» WRITTEN INSTRUCTION
Rewrite the material below with every "Select" changed to "Choose", keeping everything else the same.
-.-.-
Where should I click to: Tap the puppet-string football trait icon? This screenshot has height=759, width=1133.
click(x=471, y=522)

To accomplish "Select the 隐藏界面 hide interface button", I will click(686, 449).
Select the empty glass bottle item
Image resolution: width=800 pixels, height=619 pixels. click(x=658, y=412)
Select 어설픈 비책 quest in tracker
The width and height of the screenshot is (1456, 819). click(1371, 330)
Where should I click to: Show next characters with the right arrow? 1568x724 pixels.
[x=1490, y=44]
-.-.-
» COMPLETE RESPONSE
Where should I click to: Tap the puppet-string football trait icon? This screenshot has height=759, width=1133.
click(x=471, y=522)

To accomplish "Choose the 隐藏界面 hide interface button", I will click(686, 449).
Choose the empty glass bottle item
Image resolution: width=800 pixels, height=619 pixels. click(x=658, y=412)
Choose 어설픈 비책 quest in tracker
The width and height of the screenshot is (1456, 819). click(1371, 330)
Where should I click to: Show next characters with the right arrow? 1568x724 pixels.
[x=1490, y=44]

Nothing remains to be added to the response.